Trying to track down the origins of an Internet meme can be an almost fruitless endeavor. Other than giving credit to its originator and perhaps giving them a few minutes of Internet fame there really isn’t a lot at stake by determining who was the kid in the success.gif or what meme Laina Morris is responsible for. Finding the origin of a story involving the breach of critical infrastructure however, can be rather important.

Like funny Internet memes, stories about compromises of water plants, steel factories, power companies or other systems controlled by SCADA or ICS can be repeated over and over until they are accepted as facts with no one questioning their authenticity. Previous events such as power outages in Brazil, a water pump failure in Illinois, the improper shut down of a blast furnace at a German steel mill, a pipeline explosion in Turkey were all originally attributed to cyber attacks. In fact cyber attacks were blamed in almost all cases not because there was any actual evidence but rather the lack of any other explanation. Since nothing else could have caused the problem it must have been those meddling hackers.

I recently heard of a new incident that seems to fall into this same scenario. The story claims that hackers broke into the control system of a floating oil rig off the coast of Africa, somehow messed with the ballast control and caused the rig to tilt. The rig had to be taken offline while the systems were cleaned up. As with most of these types of stories no supporting information is given. No actual dates, no name of the oil rig or its owner, even the location in this story is vague, ‘off the coast of Africa’, an entire continent.

A little googling of some of the key words in this story show that this ‘meme’ has been repeated dozens and dozens of times. No one has bothered to verify any of the facts and everyone just accepts the story at face value. The earliest reference I can find is from April 23, 2014 in a quote given to Reuters from Mark Gazit, the CEO of ThetaRay an Internet Security Company based in Israel. I have emailed ThetaRay and Mr. Gazit and asked for their source for this story but so far I have not received a reply.

Oil rigs and cyber attacks have a little bit of a history. There was research presented at Blackhat in 2013 on weaknesses in SCADA systems often found on oil rigs, and the case of the ex-employee who tampered with the leak detection controls of an off shore rig. While it was not an oil rig Saudi Aramaco had to clean targeted malware off 30,000 systems after they were breached in 2012. And of course lets not forget one of the key plot points in the 26 year old movie ‘Hackers’ was the capsizing of an entire oil tanker fleet by the fictional ‘Da Vinci virus’.

With a little more googling I find that tilting is a somewhat common problem on floating oil rigs. The rigs are controlled by ballast in the legs that allows them to raise or lower depending on current sea conditions. Unbalanced ballast in the oil rigs legs can lead to tilting. Of course ballast is completely computer controlled these days.

nra_tilt

One of the most egregious cases of an oil rig tilting happened to a rig named the Noble Regina Allen while it was being constructed. The Rig eventually tilted 17 degrees causing injuries to 89 workers involved in building the rig. The accident with the Noble Regina Allen happened in the Jurong shipyard in Singapore in 2012 and not off the coast of Africa. Digging a little deeper into the causes of the Noble Regina Allen accident and we find that early reports eliminate structural and component defects and that investigators had moved on to examine the software that controlled the jacking system and the brake holding capacity.

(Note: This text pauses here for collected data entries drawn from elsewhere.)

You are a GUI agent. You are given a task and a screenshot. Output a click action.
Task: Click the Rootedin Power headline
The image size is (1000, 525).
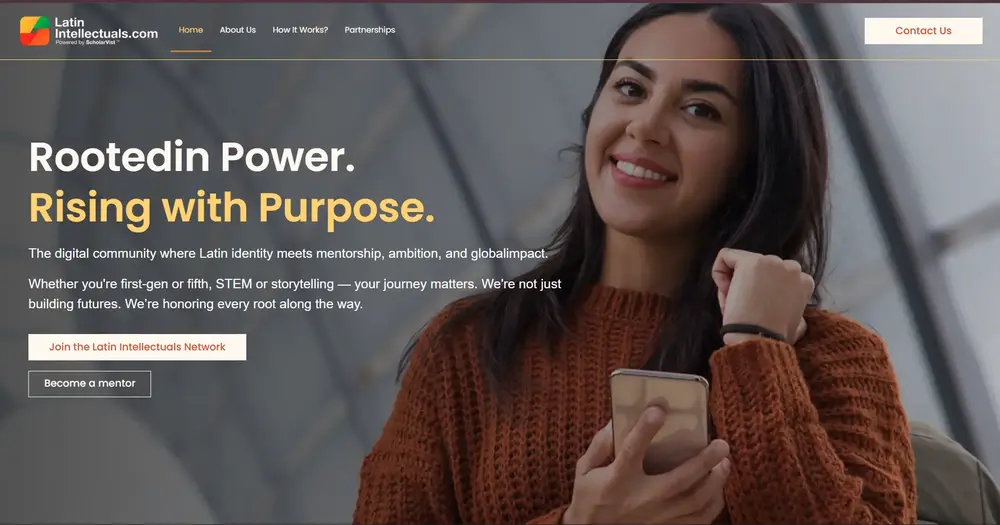pyautogui.click(x=191, y=157)
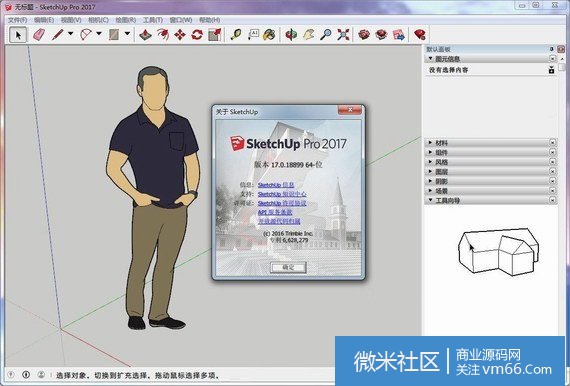Pick the Rotate tool

tap(197, 35)
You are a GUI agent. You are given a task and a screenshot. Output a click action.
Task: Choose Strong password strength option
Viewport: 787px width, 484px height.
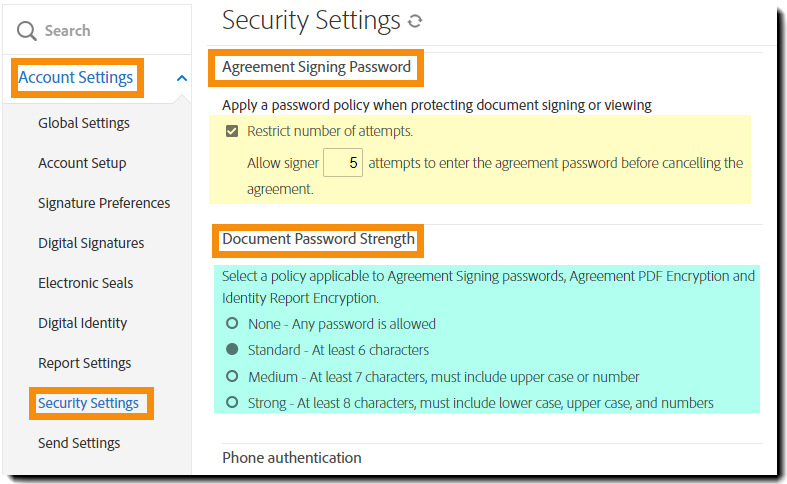click(x=232, y=403)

I can easily see how someone could make a jump from ‘no structural defects’ and ‘problems with software’ all the way to ‘hackers did it’. Someone then half remembers the story and starts repeating it a few times and it spreads from there.

Another potential source of this particular infosec meme is in the case of an oil rig enroute from South Korea to South America in 2010. The rig was so overwhelmed with malware that it had to be completely shutdown for 19 days as workers attempted to clear the infection. Unfortunately, we have fewer actual details regarding this event that the original story. However, I can see how someone could easily make the jump from ‘random malware’ to ‘hackers did it’.

So we have two potential events that could be the origin of this infosec meme and no way to credit or discredit either of them. Despite story after story claiming ‘hackers did it’ we can still only point to two confirmed proven events where a cyber attack damaged critical infrastructure. For all the Fear, Uncertainty and Doubt being spread by mass media and even InfoSec professionals, Stuxnet, and the power outage in the Ukraine are the only two examples we have of anyone, not just a nation state, causing damage in the physical world with a cyber attack.